1st Aug 2018 11:23
LONDON (Alliance News) - Irish insurance firm FBD Holdings PLC on Wednesday reported a significant increase in profit for the first half of 2018, driven by a strong underwriting performance.
For the six months to June, FBD's pretax profit came in at EUR18.4 million from EUR11.9 million a year before. Underwriting profit rose to EUR18.9 million from EUR11.1 million.
Gross written premiums rose to EUR192.0 million from EUR189.7 million, with its loss ratio standing at 63% from 71%, expense ratio at 25% from 23%, and combined operating ratio 89% from 93%. The lower the combined operating ratio the more profitable FBD's underwriting.
All main channels managed to increase premiums, the company said, while new business volumes rose 16% year-on-year and 21% half-on-half.
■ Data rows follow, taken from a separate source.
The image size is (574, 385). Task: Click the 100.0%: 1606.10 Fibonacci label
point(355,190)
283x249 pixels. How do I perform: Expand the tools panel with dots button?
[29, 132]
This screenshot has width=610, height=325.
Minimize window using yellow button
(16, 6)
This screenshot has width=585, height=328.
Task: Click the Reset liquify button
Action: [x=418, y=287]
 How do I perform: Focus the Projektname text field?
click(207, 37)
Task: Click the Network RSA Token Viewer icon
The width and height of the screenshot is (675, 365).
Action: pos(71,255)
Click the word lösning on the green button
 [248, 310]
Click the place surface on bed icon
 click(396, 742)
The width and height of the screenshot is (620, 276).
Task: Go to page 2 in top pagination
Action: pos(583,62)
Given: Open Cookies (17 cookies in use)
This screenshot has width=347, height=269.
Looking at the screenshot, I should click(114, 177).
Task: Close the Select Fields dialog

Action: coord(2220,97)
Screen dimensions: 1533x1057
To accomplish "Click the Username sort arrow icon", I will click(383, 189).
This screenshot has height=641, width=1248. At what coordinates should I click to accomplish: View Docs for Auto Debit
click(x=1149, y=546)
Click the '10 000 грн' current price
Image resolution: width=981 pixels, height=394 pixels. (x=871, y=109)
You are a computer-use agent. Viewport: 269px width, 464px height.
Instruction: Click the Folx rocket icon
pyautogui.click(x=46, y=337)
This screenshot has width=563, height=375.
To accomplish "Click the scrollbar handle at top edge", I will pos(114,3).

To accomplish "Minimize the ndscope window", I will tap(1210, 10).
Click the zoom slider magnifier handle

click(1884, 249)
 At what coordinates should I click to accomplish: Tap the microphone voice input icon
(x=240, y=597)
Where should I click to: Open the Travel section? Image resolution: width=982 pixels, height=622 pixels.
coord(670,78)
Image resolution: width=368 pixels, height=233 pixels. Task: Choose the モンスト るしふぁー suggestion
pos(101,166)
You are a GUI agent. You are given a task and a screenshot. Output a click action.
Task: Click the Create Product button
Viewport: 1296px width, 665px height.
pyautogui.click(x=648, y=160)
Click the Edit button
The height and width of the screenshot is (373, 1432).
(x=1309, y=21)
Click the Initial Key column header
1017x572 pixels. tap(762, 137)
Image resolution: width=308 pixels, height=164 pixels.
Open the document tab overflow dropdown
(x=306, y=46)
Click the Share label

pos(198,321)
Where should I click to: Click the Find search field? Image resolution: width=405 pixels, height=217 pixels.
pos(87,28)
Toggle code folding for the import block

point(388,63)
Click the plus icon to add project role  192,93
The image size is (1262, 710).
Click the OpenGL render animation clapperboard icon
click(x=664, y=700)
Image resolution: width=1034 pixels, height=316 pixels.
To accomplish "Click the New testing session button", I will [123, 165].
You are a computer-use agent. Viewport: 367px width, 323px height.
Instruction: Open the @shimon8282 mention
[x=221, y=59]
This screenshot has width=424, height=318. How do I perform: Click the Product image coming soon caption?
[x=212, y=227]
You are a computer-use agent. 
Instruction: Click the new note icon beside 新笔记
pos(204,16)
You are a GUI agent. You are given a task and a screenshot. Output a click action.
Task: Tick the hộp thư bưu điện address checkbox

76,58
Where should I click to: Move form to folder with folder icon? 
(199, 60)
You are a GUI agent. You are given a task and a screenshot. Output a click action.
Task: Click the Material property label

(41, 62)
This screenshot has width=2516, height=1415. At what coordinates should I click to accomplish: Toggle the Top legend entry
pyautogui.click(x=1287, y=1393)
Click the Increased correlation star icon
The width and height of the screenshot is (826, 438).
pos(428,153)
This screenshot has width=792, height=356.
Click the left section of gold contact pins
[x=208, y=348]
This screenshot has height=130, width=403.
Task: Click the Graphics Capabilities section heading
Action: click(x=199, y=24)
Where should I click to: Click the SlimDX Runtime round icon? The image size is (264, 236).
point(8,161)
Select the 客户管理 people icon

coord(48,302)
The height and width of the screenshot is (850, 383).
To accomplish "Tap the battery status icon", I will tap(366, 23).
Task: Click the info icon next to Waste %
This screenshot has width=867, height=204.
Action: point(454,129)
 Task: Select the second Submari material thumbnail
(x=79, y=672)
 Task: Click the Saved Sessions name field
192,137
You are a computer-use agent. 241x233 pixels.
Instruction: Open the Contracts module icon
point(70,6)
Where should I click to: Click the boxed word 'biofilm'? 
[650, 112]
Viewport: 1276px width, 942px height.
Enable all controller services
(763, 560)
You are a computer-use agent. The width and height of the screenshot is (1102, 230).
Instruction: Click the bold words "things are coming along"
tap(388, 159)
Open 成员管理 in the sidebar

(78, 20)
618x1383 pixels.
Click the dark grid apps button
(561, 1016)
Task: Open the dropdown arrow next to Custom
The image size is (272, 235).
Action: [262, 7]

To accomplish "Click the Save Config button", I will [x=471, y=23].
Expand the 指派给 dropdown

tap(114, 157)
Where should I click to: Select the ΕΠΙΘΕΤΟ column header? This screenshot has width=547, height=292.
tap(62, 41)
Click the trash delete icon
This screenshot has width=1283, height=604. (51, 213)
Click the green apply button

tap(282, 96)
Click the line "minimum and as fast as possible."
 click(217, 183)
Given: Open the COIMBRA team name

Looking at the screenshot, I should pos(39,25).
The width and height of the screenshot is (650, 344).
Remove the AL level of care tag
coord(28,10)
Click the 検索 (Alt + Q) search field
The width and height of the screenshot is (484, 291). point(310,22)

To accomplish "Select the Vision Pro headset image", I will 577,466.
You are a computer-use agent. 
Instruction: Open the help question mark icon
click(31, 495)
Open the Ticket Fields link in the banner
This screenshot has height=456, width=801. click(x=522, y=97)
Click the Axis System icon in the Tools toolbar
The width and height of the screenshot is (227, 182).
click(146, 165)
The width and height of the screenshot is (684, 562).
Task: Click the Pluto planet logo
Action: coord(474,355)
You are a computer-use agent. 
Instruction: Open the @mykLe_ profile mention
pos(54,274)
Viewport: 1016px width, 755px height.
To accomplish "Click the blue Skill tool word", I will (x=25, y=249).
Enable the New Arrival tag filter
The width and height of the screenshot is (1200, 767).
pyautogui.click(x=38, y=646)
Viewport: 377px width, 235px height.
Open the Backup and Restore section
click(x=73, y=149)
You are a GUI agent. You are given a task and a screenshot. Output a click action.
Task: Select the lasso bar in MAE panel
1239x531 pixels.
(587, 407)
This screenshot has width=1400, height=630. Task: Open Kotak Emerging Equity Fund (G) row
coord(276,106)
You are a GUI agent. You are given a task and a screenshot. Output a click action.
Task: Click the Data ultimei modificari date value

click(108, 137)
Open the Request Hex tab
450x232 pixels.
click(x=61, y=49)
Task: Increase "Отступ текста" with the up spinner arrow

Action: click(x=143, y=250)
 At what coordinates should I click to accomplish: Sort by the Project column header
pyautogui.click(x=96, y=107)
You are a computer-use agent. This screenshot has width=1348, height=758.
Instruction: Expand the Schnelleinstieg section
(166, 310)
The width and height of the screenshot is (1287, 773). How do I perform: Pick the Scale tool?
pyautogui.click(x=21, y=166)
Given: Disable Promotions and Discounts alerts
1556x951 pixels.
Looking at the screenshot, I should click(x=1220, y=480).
FBD said the strong performance came despite very poor weather in Ireland during and just before the period, including a major storm in October and significant snowfall in March, with its reinsurance business "responding well".
FBD said it is in a strong position, with its good combined operating ratio a direct result of underwriting discipline and improved rate adequacy, though it said Brexit still continues to bring uncertainty.
Shares were untraded on Wednesday, last quoted at a price of EUR10.15 each.